▼
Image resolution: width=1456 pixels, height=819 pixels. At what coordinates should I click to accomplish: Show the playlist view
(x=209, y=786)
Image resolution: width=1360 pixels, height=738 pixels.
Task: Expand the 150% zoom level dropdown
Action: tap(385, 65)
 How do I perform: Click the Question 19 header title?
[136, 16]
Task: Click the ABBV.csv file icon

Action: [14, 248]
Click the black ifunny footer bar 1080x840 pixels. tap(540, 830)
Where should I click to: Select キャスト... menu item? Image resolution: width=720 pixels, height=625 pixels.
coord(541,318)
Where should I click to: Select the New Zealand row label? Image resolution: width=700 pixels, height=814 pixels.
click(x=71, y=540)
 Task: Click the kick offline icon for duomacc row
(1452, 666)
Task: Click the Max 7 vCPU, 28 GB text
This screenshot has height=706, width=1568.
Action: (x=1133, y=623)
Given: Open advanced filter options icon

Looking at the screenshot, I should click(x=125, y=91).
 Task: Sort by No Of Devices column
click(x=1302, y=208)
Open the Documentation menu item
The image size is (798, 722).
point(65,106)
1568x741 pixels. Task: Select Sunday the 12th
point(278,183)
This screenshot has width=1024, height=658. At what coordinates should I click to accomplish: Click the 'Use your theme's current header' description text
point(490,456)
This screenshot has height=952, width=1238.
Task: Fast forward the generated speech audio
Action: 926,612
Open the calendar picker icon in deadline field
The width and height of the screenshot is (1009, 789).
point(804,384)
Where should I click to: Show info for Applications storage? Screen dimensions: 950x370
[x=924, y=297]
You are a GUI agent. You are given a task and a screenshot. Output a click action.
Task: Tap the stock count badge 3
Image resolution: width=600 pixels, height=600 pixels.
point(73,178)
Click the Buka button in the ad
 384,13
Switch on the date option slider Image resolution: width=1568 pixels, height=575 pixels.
▲
**WORK TO DO:**
Swap "Documentation" for "Help" throughout the material above, leaving everything else unchanged.

**OUTPUT:**
Image resolution: width=1456 pixels, height=819 pixels. At what coordinates should I click to accomplish: Show the playlist view
(x=209, y=786)
Image resolution: width=1360 pixels, height=738 pixels.
Task: Expand the 150% zoom level dropdown
Action: tap(385, 65)
 How do I perform: Click the Question 19 header title?
[136, 16]
Task: Click the ABBV.csv file icon

Action: [14, 248]
Click the black ifunny footer bar 1080x840 pixels. tap(540, 830)
Where should I click to: Select キャスト... menu item? Image resolution: width=720 pixels, height=625 pixels.
coord(541,318)
Where should I click to: Select the New Zealand row label? Image resolution: width=700 pixels, height=814 pixels.
click(x=71, y=540)
 Task: Click the kick offline icon for duomacc row
(1452, 666)
Task: Click the Max 7 vCPU, 28 GB text
This screenshot has height=706, width=1568.
Action: (x=1133, y=623)
Given: Open advanced filter options icon

Looking at the screenshot, I should click(x=125, y=91).
 Task: Sort by No Of Devices column
click(x=1302, y=208)
Open the Help menu item
The image size is (798, 722).
point(65,106)
1568x741 pixels. Task: Select Sunday the 12th
point(278,183)
This screenshot has width=1024, height=658. At what coordinates should I click to accomplish: Click the 'Use your theme's current header' description text
point(490,456)
This screenshot has height=952, width=1238.
Task: Fast forward the generated speech audio
Action: 926,612
Open the calendar picker icon in deadline field
The width and height of the screenshot is (1009, 789).
point(804,384)
Where should I click to: Show info for Applications storage? Screen dimensions: 950x370
[x=924, y=297]
You are a GUI agent. You are given a task and a screenshot. Output a click action.
Task: Tap the stock count badge 3
Image resolution: width=600 pixels, height=600 pixels.
point(73,178)
Click the Buka button in the ad
 384,13
Switch on the date option slider Image resolution: width=1568 pixels, height=575 pixels.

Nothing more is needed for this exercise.